Each record below must be returned exactly, with no line left out.

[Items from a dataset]
=-=-=-=-=
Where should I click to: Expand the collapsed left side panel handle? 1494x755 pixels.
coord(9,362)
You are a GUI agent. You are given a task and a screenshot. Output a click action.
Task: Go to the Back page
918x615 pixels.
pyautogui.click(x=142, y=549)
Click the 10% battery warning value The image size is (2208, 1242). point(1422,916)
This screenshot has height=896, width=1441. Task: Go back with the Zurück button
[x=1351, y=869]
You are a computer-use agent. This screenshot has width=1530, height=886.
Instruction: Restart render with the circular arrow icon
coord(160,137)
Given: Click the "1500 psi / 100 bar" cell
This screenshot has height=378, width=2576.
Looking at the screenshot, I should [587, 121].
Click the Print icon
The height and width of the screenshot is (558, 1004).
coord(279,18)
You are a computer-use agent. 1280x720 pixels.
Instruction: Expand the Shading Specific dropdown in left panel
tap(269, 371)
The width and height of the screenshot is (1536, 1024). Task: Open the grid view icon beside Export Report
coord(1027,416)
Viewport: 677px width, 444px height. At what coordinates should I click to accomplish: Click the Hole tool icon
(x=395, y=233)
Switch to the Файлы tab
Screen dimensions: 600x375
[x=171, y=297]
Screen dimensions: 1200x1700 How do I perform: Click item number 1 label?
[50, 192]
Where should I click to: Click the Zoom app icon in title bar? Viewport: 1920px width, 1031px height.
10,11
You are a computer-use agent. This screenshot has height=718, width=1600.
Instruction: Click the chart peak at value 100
=-=-=-=-=
#### SOLUTION TO THIS PROBLEM
Where should I click to: Expand the collapsed left side panel handle? 1494x755 pixels.
coord(9,362)
You are a GUI agent. You are given a task and a screenshot. Output a click action.
Task: Go to the Back page
918x615 pixels.
pyautogui.click(x=142, y=549)
Click the 10% battery warning value The image size is (2208, 1242). point(1422,916)
This screenshot has height=896, width=1441. Task: Go back with the Zurück button
[x=1351, y=869]
You are a computer-use agent. This screenshot has width=1530, height=886.
Instruction: Restart render with the circular arrow icon
coord(160,137)
Given: Click the "1500 psi / 100 bar" cell
This screenshot has height=378, width=2576.
Looking at the screenshot, I should [587, 121].
Click the Print icon
The height and width of the screenshot is (558, 1004).
coord(279,18)
You are a computer-use agent. 1280x720 pixels.
Instruction: Expand the Shading Specific dropdown in left panel
tap(269, 371)
The width and height of the screenshot is (1536, 1024). Task: Open the grid view icon beside Export Report
coord(1027,416)
Viewport: 677px width, 444px height. At what coordinates should I click to accomplish: Click the Hole tool icon
(x=395, y=233)
Switch to the Файлы tab
Screen dimensions: 600x375
[x=171, y=297]
Screen dimensions: 1200x1700 How do I perform: Click item number 1 label?
[50, 192]
Where should I click to: Click the Zoom app icon in title bar? Viewport: 1920px width, 1031px height.
10,11
You are a computer-use agent. This screenshot has height=718, width=1600.
Instruction: Click the chart peak at value 100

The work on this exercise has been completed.